Девушка спряталась в самой дальней комнате, но Гунько, входя в дом, не стал церемониться, быстро прокрался туда, куда его влёк звериный буйный инстинкт. Мать Агнешки выскочила наперерез: «Ни! Ни»! — завопила она. Но Гунько прикладом ударил несчастную мать по голове.

— Отыдь!

Затем шагнул к Агнешке. Разорвал на ней кофту, юбку.

— Эй! Эй!

Гунько повалил Агнешку, одной рукой закинул голову девушки на подушку, слегка придушил её, чтобы не рыпалась. Та, видимо, от ужаса и боли притихла. Воздуха ей не хватало, она как рыба билась об лёд на кровати. Ещё чуть-чуть и она бы задохнулась.

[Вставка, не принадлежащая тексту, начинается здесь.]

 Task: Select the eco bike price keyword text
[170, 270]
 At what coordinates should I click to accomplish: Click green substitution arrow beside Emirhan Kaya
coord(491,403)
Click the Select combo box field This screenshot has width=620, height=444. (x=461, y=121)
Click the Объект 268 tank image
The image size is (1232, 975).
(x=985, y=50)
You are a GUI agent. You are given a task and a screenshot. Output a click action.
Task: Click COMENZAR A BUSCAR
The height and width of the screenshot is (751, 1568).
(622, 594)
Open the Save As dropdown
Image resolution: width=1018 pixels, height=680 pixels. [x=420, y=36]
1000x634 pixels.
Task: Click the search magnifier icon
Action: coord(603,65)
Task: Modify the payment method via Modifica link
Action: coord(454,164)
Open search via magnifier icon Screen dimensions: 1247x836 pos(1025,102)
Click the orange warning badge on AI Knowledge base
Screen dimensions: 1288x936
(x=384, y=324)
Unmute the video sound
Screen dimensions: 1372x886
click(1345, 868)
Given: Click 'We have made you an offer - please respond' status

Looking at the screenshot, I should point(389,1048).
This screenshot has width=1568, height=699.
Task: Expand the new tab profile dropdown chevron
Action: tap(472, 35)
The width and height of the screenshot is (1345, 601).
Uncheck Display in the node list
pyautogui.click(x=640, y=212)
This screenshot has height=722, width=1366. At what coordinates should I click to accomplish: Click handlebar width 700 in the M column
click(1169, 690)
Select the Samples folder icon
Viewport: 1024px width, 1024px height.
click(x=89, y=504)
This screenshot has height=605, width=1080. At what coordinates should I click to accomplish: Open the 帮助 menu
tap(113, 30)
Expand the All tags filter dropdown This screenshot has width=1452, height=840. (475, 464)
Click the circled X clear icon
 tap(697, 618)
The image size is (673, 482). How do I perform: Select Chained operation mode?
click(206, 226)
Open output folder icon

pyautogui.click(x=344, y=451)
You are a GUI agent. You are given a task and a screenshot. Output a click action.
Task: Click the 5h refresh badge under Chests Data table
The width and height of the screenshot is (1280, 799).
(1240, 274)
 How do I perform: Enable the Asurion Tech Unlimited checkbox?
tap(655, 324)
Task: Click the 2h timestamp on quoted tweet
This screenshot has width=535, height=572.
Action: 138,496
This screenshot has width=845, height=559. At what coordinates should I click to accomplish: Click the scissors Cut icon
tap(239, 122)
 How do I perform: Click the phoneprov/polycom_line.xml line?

Гунько сладострастно овладел Агнешкой, стал надевать штаны и тут краем глаза увидел в окно, что поезд тронулся. Ещё не хватало отстать от своих! Остаться в этой глухой деревушке и предстать перед Нюрнбергским процессом. Нет! Поэтому Гунько, схватив своё ружьё, коим поубивал немало народу, ринулся к выходу. Ещё шаг. Ещё! По сугробу. По своим следам…

Поезд медленно, пыхтя, отфыркиваясь паром, стрекоча, двигался по рельсам.

Ещё. Ну ещё.

Гунько казалось, что он догонит состав, прыжок. Ещё один. Вот и поручни последнего вагона. Но руки соскользнули, ветер отбросил Гунько в сторону. Ружье вырвалось из рук бандеровца, покатилось вниз, с горы.

Поэтому, поэтому дед Никола указал на сугробы и перекушенную проволоку.

И вернуться было нельзя: сзади стрекотали орудья русского войска! Упрямого, наступающего, бьющего врага!